***** THE INPUT *****
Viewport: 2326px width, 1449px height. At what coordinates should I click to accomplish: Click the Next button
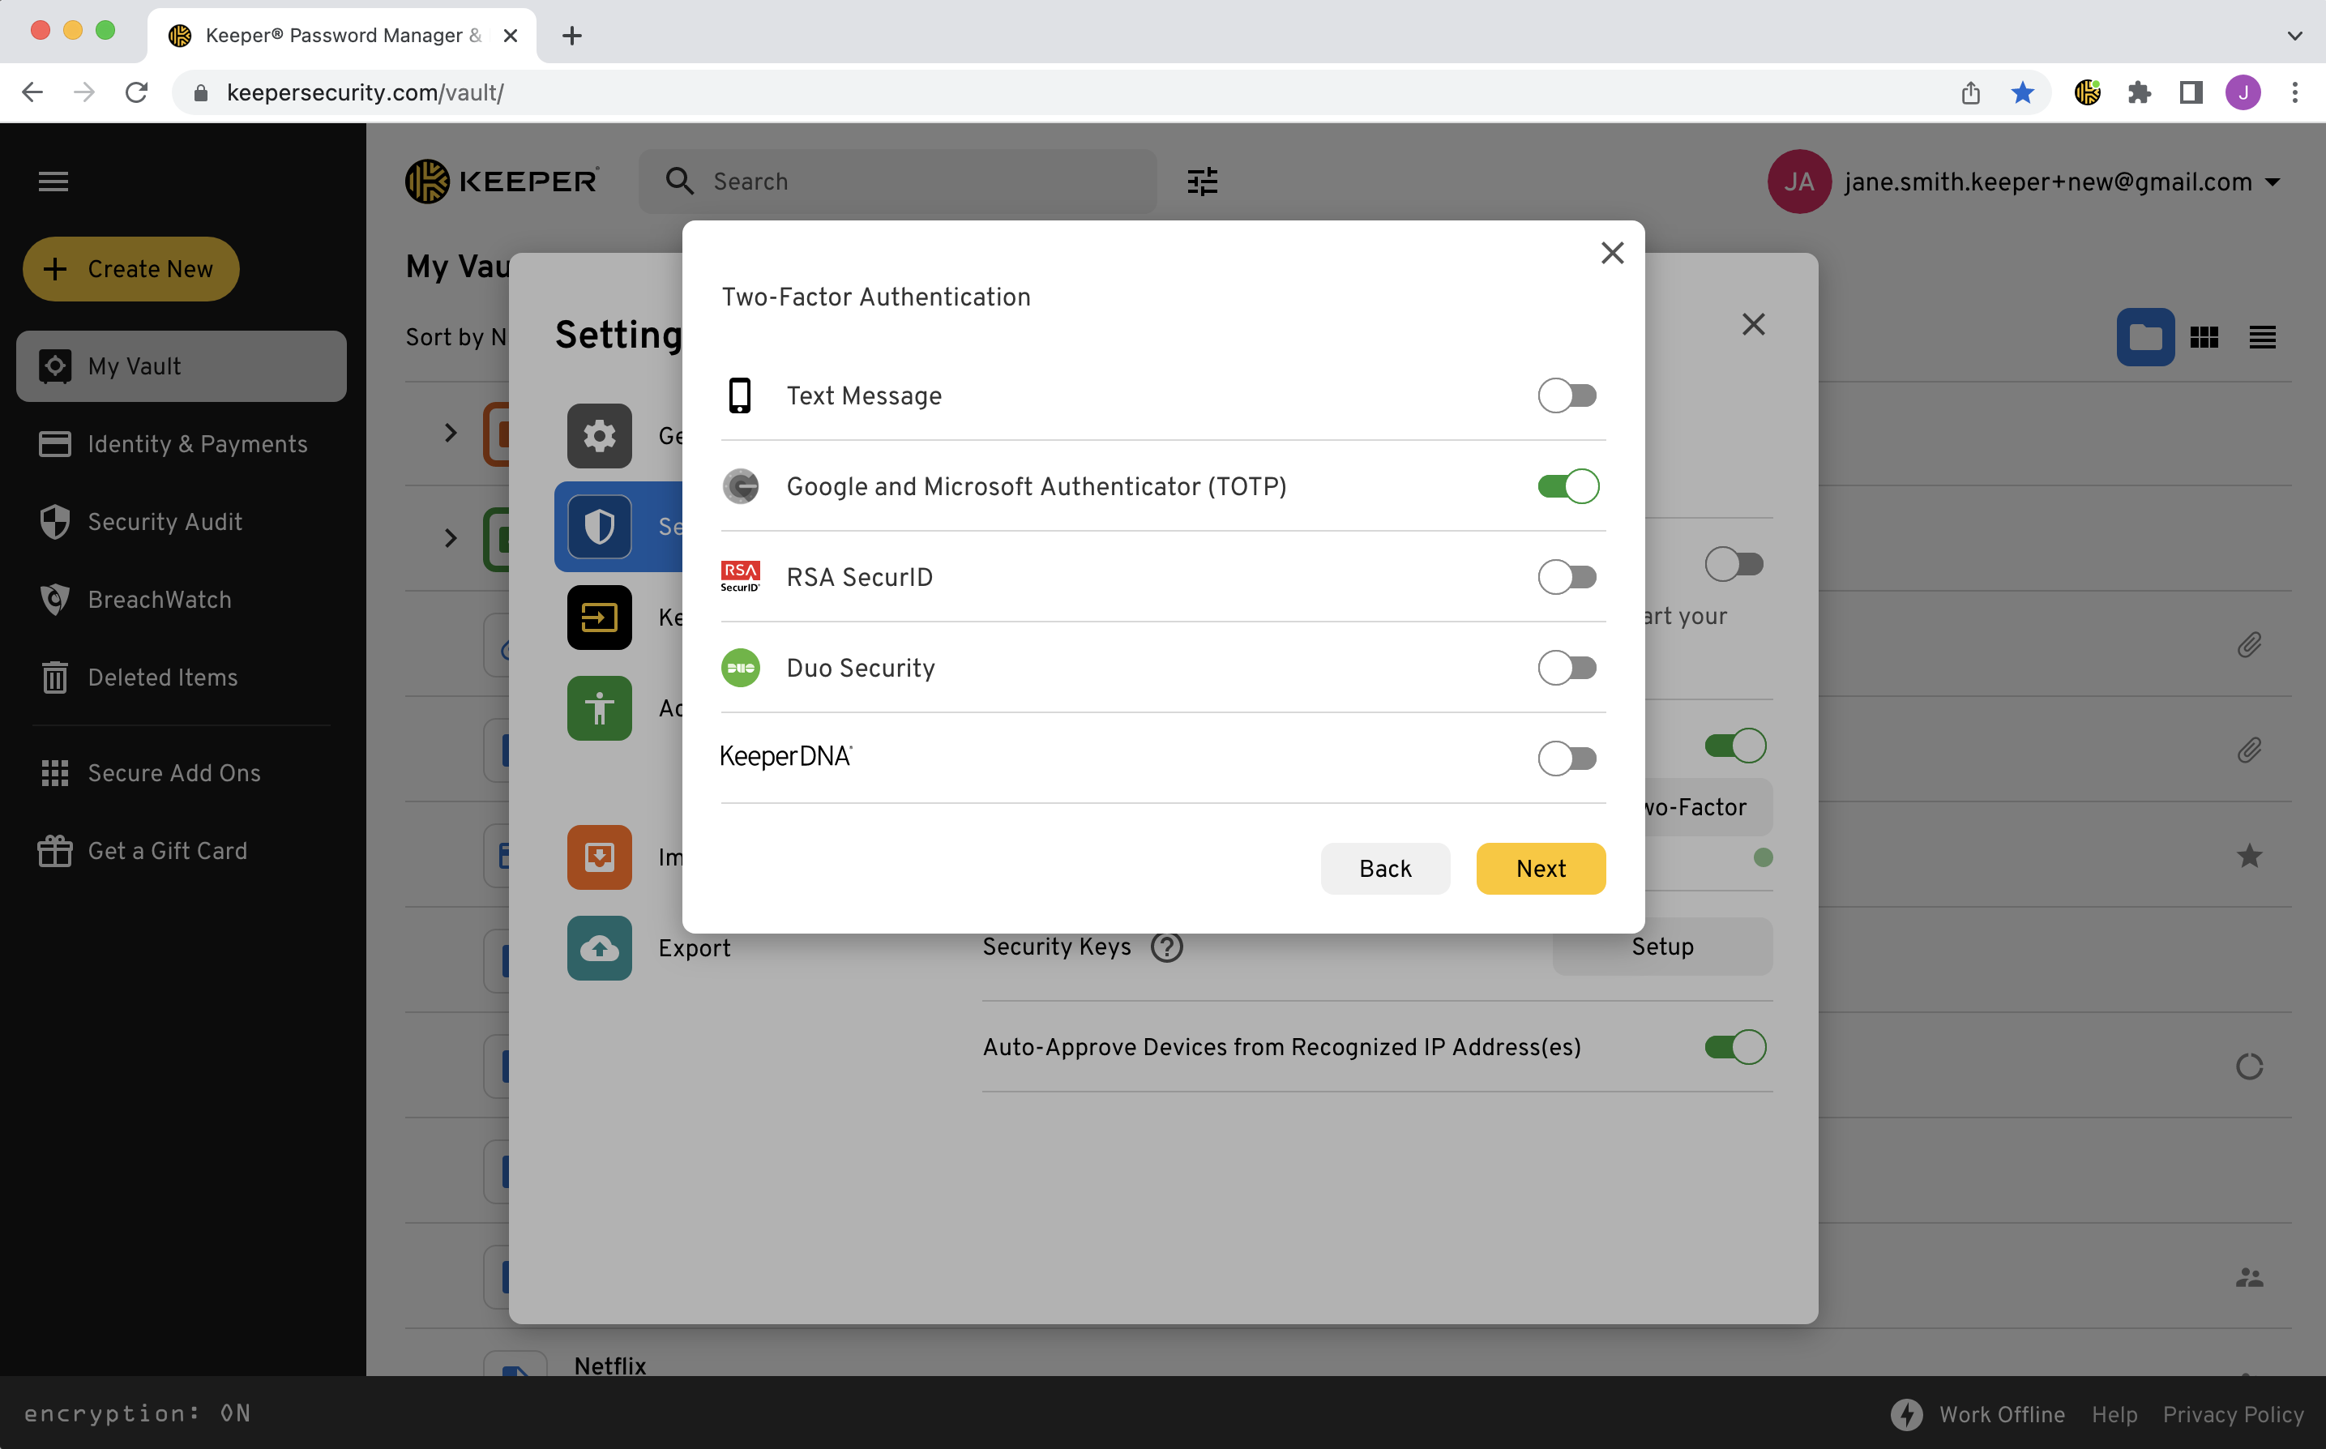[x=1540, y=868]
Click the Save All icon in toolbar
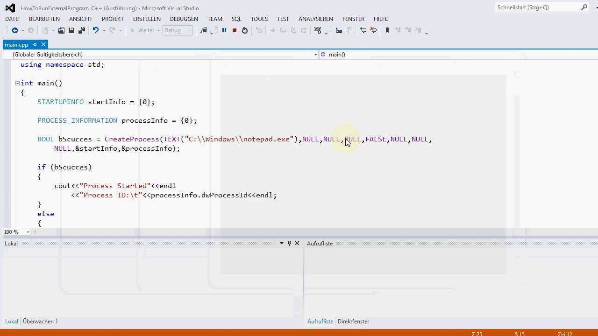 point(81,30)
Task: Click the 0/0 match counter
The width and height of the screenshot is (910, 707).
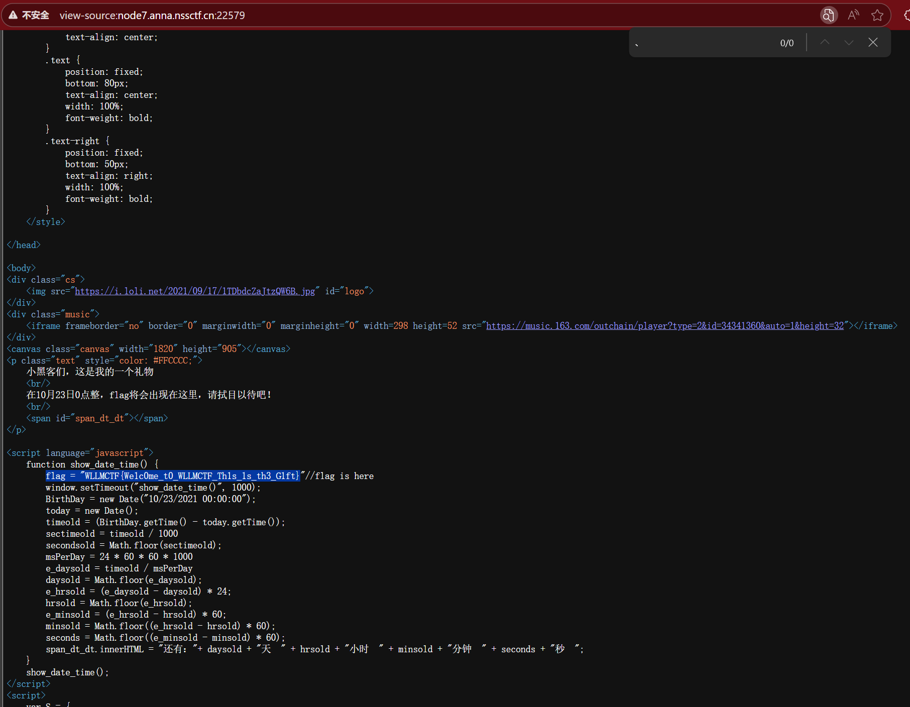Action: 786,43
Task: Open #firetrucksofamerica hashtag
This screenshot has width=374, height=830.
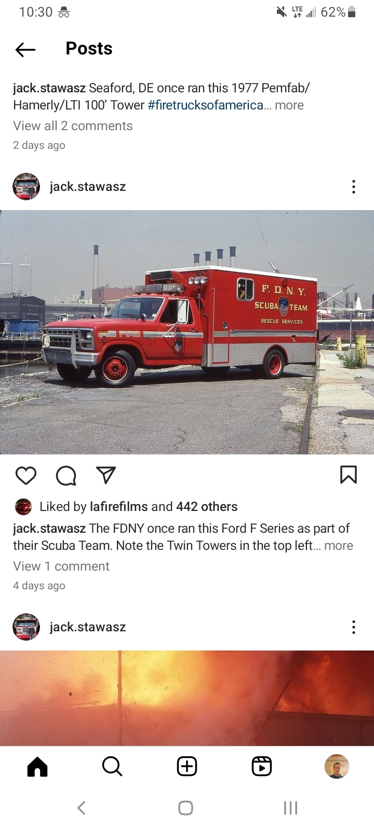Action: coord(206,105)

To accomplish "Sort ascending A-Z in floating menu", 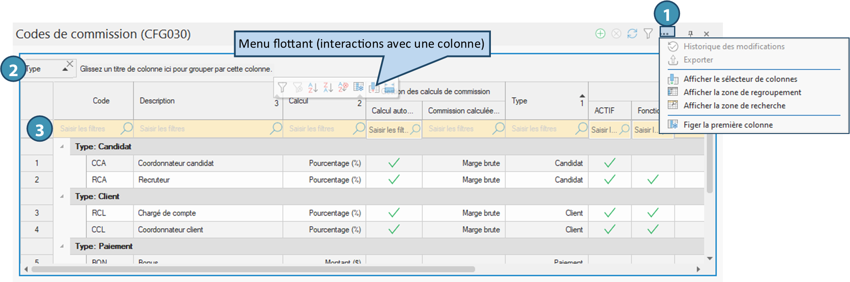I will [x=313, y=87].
*****
JOB »
Reproduce the listing from its first line through the line containing "Action: 786,43", inclusive, substituting "menu bar" for "toolbar" and changing nothing else. Leave the pictures out.

THE REPLY »
Viewport: 2326px width, 1449px height. At what coordinates should I click to accomplish: Click the Next button
[x=1540, y=868]
Click the Save All icon in menu bar
 point(81,30)
Task: Click the 0/0 match counter
The width and height of the screenshot is (910, 707).
Action: 786,43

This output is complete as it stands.